*** Opening of Text under study ***
The programming on the live stage matched the elevated vibe going on elsewhere, no doubt intentionally, as Joe Armon-Jones took the stage. As soon as the South London based keys maestro started playing the crowds flocked to the front of the stage to pay homage. He kicked off the show with long time vocal collaborator, Asheber, playing the vocalised version of 'Mollison Dub', a track that pleaded with the us to not “forget our roots” whilst the the man himself played cosmic sounds from the keys, it was both visceral and otherworldly- a delightful mix. Later in the set, Asheber left the stage, and Armon-Jones treated us to a live version of his 2018 release 'Ragify'. This track with its jazz overtones and breakdown in the middle led many to become introspective, some almost placed in a trance by the sound. For those with their eyes still open the large screen behind the band showed the man at work with a close-up of his fingers on the keys showing just how much energy goes into the performance. This was necessary as when he chose to speak he spent the time bigging up his band and collaborators rather than himself in a true show of humility that matched the honesty and purity of his music. In 2018, he was tipped as the one to watch by many and he is steadily moving up the bill toward the headlining slot, and his performance was certainly worthy of that position. 

He remained on stage to play keys for Nubya Garcia who followed him and  delivered a commensurate headlining worthy show despite technical challenges, but with a slightly bigger sound which could perhaps be attributed to the introduction of a double bass to the stage and of course her saxophone playing lead. In one poignant moment, she spoke about her upcoming album release of remixes with various electronic music producers, something she hoped would make jazz music reach a wider audience.
*** Close of Text under study ***
** Work task A **
Answer these questions from the concert review, each on its own line:
(i) Which track did Joe Armon-Jones open with, alongside Asheber?
(ii) In what year was 'Ragify' released?
(iii) Which instrument was introduced to the stage for Nubya Garcia's set?
** Work task B **
Please sum up the concert review in two sentences.
** Work task C **
Carry on the concert review from its final sentence.
*** Opening of Dataset records ***
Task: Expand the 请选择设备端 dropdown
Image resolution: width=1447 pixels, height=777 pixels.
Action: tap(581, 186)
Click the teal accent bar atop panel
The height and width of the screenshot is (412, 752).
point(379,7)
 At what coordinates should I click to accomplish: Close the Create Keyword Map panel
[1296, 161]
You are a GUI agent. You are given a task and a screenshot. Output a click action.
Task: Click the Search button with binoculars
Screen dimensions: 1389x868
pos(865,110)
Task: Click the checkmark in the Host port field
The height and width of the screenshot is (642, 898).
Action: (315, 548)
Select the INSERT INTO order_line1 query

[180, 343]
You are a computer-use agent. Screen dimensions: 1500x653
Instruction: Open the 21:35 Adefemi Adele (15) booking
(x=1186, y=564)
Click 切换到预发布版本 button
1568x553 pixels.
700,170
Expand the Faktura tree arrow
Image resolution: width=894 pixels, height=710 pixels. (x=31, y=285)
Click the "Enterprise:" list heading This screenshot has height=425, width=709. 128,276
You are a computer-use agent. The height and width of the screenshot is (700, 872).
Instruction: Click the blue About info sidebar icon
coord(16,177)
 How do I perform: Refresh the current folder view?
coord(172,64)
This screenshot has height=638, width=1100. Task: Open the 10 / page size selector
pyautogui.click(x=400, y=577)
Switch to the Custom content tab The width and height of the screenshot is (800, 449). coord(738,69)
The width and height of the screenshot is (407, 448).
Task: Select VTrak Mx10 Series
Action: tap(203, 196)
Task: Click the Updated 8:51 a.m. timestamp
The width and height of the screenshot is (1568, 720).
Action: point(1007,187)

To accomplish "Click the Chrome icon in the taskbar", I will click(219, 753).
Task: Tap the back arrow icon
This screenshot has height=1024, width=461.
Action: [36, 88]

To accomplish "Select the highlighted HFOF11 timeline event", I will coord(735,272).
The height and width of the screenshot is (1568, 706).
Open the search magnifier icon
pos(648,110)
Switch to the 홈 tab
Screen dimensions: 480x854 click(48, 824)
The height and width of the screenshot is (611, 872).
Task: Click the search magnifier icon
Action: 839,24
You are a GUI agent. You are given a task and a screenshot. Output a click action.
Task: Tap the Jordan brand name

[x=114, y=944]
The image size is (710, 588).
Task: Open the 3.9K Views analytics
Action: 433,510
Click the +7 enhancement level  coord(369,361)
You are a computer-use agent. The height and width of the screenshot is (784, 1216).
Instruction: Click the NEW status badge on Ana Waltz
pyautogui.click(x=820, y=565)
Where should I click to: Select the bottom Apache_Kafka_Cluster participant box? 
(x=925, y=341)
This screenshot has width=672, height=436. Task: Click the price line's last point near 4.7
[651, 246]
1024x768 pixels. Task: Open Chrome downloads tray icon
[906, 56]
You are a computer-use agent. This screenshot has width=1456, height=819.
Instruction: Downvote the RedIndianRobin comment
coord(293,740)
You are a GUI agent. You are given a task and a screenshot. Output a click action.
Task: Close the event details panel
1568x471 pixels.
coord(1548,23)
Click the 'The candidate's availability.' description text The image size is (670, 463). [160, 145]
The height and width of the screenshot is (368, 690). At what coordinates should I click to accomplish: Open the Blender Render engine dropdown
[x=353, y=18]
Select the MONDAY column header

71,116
*** Close of Dataset records ***
** Answer box A **
(i) The vocalised version of 'Mollison Dub'
(ii) 2018
(iii) A double bass

** Answer box B **
Joe Armon-Jones drew crowds to the front of the live stage with a set that included a vocalised 'Mollison Dub' with Asheber and a live 'Ragify,' and when he spoke he praised his band and collaborators rather than himself. He then stayed on to play keys for Nubya Garcia, whose headlining-worthy show, despite technical challenges, had a bigger sound with a double bass and her lead saxophone.

** Answer box C **
Meanwhile, elsewhere the party was in full swing as other DJ greats such as Detroit-based legend Moodyman and LTJ Bukem took the party to another level for those that were on that vibe. This was all as the headliner, Jeff Mills, was completing a delayed sound check ready to headline the festival, accompanied by a bassist and keys player who were clearly artists in their own right. They picked up on the cosmic sound that had filled the main stage area earlier and slowly moved from this to a louder and more tribal sound just as the DJ sets on other stages finished, the thud of Jeff Mills drum machine leading the charge. The camera that had caught the magic of Joe-Armon Jones now focused on the fingers of the headliner as he with equal skill worked the mixer, perhaps making the point that this is much of an instrument as any other that had featured on the stage that night. At the same time as Jeff Mills upped the ante the bassist switched to the double bass that had been left on stage and the keys player turned to play a piano rather than keyboard, and so the final dance began. The main stage was cleverly placed at the exit so everyone leaving other stages congregated for this, meaning that despite our individual paths on the day we ended it together; some choosing to stand at the front, others seated and a few needing to lay down from exertion. 

There are lots of reasons why we enjoy festivals but at its pagan core a festival is about uniting people, and if that is the central point of a festival then this festival is very much on point. It was not an event that was planned, made or put on but one that was curated by experienced event organisers that genuinely care. There was even a family element that was beautifully and responsibly woven into the festival with a dedicated kids area and many children taking advantage of the hills to roll down. 

Indeed, many present after such a long time away from large gatherings and on reflection may have felt like kids rolling down hills. However, it would be remiss to review this festival solely or even partly in the context of the events of the last eighteen months, because even if we had not been starved of such times it would be hard not to conclude that Naked City is simply a damn good festival, and one that should be on the lips of everyone for next year.